EXERCISE.
Everything from the line with "How do I perform: Click" to the final line of the entries is to be set down exactly, except the pictures.

#####

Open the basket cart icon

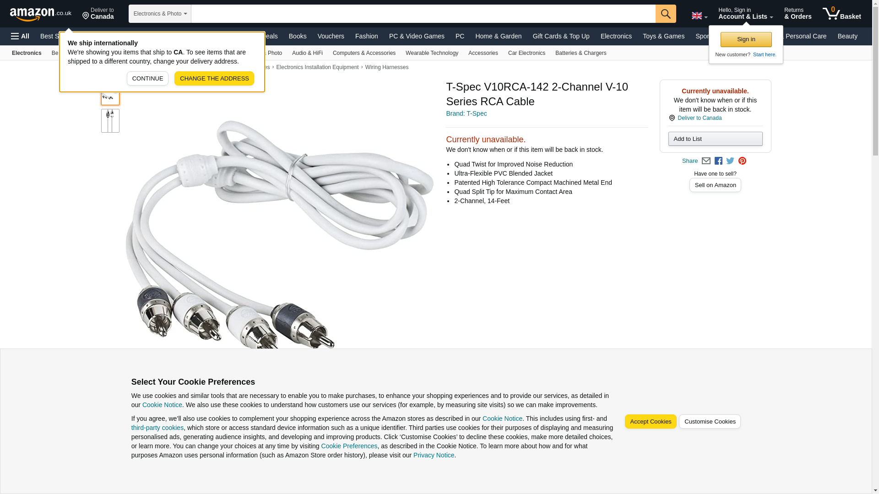pos(841,14)

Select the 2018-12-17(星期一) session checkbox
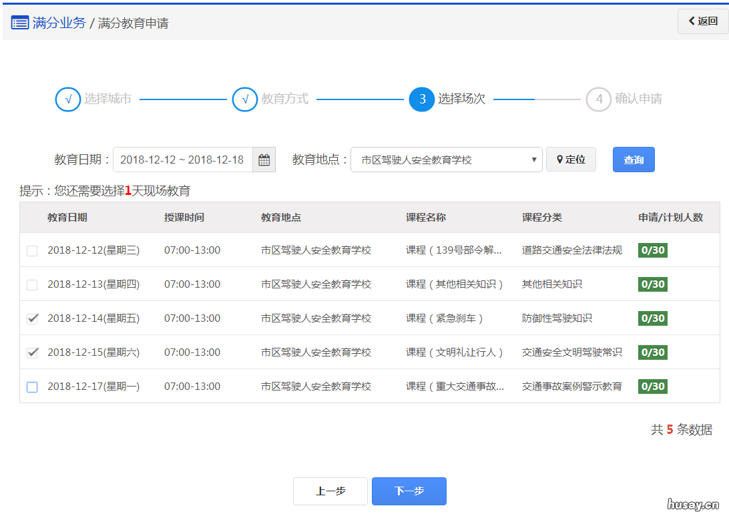(31, 386)
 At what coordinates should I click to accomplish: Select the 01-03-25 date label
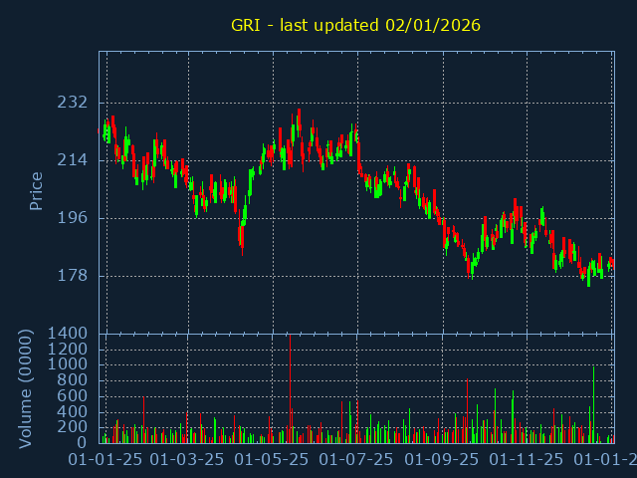pyautogui.click(x=188, y=460)
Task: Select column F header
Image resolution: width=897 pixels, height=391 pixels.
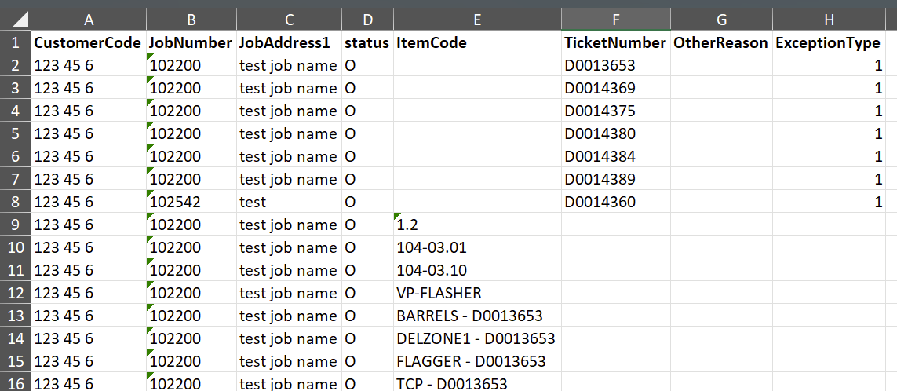Action: (615, 19)

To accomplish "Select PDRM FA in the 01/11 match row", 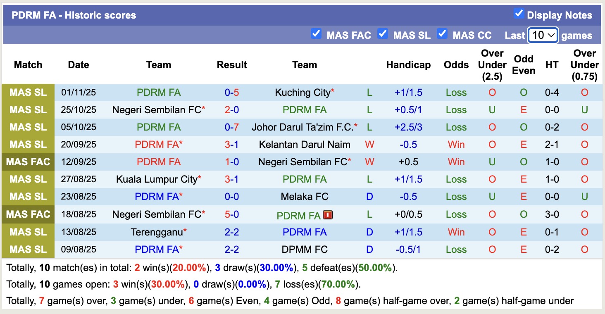I will pos(159,92).
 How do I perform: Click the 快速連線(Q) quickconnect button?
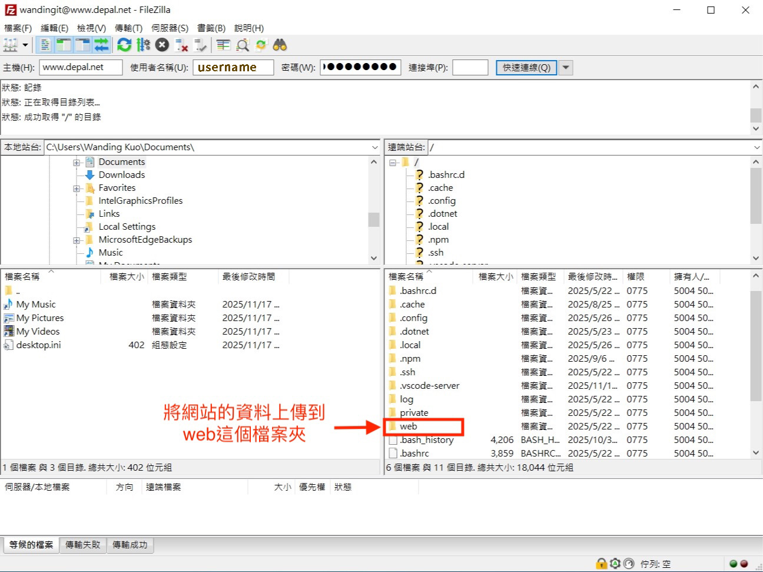click(526, 68)
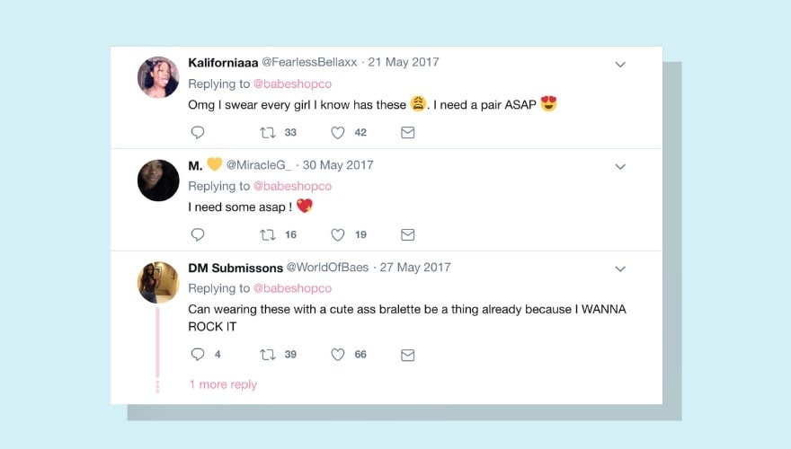Reply to Kaliforniaaa's tweet
This screenshot has width=791, height=449.
click(x=198, y=133)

#####

FINISHED EXERCISE.
 How do I perform: Click the 快速連線(Q) quickconnect button?
click(526, 68)
Reply to Kaliforniaaa's tweet
This screenshot has width=791, height=449.
click(x=198, y=133)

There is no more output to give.